Desse conselho de trabalhar com adaptações, entendo que foi construída uma carreira em que os gestos literários são muito arejados em outras linguagens. Inclusive, o próprio livro Fantasma tem dramaturgia muito forte e linguagem muito fugaz. Você, além disso, trabalha com cinema e teatro. Como você entende esse arejar de linguagens na sua obra?

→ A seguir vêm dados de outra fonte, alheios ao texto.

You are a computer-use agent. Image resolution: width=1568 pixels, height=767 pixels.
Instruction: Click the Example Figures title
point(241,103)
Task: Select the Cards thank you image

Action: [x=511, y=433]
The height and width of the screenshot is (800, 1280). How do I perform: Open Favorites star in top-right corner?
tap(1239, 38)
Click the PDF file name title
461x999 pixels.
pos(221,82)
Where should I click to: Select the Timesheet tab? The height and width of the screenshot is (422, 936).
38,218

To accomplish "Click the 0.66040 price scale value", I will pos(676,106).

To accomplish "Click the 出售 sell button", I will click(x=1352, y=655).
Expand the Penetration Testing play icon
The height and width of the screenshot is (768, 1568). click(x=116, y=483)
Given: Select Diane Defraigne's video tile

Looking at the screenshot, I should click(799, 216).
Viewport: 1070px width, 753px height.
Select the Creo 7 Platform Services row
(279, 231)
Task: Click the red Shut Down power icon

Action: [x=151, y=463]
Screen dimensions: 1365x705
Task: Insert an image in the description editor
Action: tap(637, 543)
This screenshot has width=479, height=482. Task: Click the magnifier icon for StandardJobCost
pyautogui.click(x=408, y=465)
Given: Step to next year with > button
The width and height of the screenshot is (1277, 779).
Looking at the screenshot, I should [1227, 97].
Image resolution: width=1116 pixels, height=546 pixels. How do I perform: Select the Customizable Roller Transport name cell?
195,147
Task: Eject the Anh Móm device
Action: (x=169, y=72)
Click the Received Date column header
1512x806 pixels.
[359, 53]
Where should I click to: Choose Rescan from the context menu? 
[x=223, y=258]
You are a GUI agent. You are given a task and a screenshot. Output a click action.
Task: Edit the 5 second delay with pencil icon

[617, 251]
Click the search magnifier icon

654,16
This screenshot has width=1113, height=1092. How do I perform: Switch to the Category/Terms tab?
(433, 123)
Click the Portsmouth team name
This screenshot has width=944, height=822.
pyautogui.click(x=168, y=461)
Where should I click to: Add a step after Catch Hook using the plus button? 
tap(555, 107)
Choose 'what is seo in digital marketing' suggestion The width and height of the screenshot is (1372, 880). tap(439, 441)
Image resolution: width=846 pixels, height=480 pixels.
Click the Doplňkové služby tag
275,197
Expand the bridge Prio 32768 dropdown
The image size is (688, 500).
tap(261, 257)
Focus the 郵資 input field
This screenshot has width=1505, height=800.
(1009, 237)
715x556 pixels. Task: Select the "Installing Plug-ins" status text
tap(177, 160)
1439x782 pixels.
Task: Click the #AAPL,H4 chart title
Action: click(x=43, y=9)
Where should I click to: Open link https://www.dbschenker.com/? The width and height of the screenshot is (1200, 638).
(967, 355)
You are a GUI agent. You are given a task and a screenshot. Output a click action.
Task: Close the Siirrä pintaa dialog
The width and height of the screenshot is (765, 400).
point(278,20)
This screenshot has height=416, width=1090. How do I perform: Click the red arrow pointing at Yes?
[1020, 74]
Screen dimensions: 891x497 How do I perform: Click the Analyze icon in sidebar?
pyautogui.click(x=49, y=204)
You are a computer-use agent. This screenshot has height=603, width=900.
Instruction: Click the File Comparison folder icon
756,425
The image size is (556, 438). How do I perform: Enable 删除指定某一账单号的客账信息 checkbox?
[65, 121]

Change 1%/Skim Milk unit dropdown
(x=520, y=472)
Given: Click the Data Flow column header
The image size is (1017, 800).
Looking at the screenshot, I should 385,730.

Acho que na arte sempre gostei muito da criação de personagens. Por muito tempo me cobraram muito sobre escolher alguma coisa. Eu tenho sol em gêmeos, ascendente em gêmeos, mercúrio em gêmeos e lua em libra. Então o humano me fascina demais, nossas fragilidades. Presto muita atenção nas pessoas. O atravessamento dessas linguagens se dá pela necessidade que há de tentar dar conta de nós. E uma linguagem apenas não daria conta. Há obras que penso que só no teatro poderia fazer, outras só no cinema. Então cada coisa me pede um formato.

Tive vontade de escrever, como se fosse o que restou para um menino tão tímido e medroso quanto eu. A literatura me veio como o que sobrou para um covarde. Mas não posso me chamar de covarde porque havia violência demais sobre mim.


Você está trabalhando no roteiro de um longa-metragem baseado na obra de Lygia Fagundes Telles, chamado Edifício Lygia. Pode falar mais sobre o filme?


Eu tenho uma lista de projetos que são adaptações de obras literárias. Curtas, longas, minisséries. Seja por personagens que me fascinam, ou pelo desejo de executar no cinema alguma cena em específico. O Edifício Lygia é um projeto que sonho por muito tempo, que pra mim é uma representação microcósmica da obra dela e uma representação de como são complexas nossas relações de afeto domésticas. O projeto tem como textos base três contos: A medalha, Antes do baile verde [do livro homônimo, de 1970] e Emanuel [publicado em 1980]. Ele se passa em um desses prédios tão comuns nas periferias, com três andares e ele se chama Edifício Lygia, onde mora uma senhora chamada Lygia. Neste prédio moram mulheres que são uma fusão de personagens lygianas. Ele se passa num único dia, na sexta-feira de Carnaval. São mulheres em situação limite e sentem a necessidade de dizer “não” ao atual estado de coisas e se valem do que está disponível a suas mãos. Elas precisam dizer “não” para sobreviverem. É como se de certo modo o [lado] instintivo e o animal dentro delas tivesse irrompido.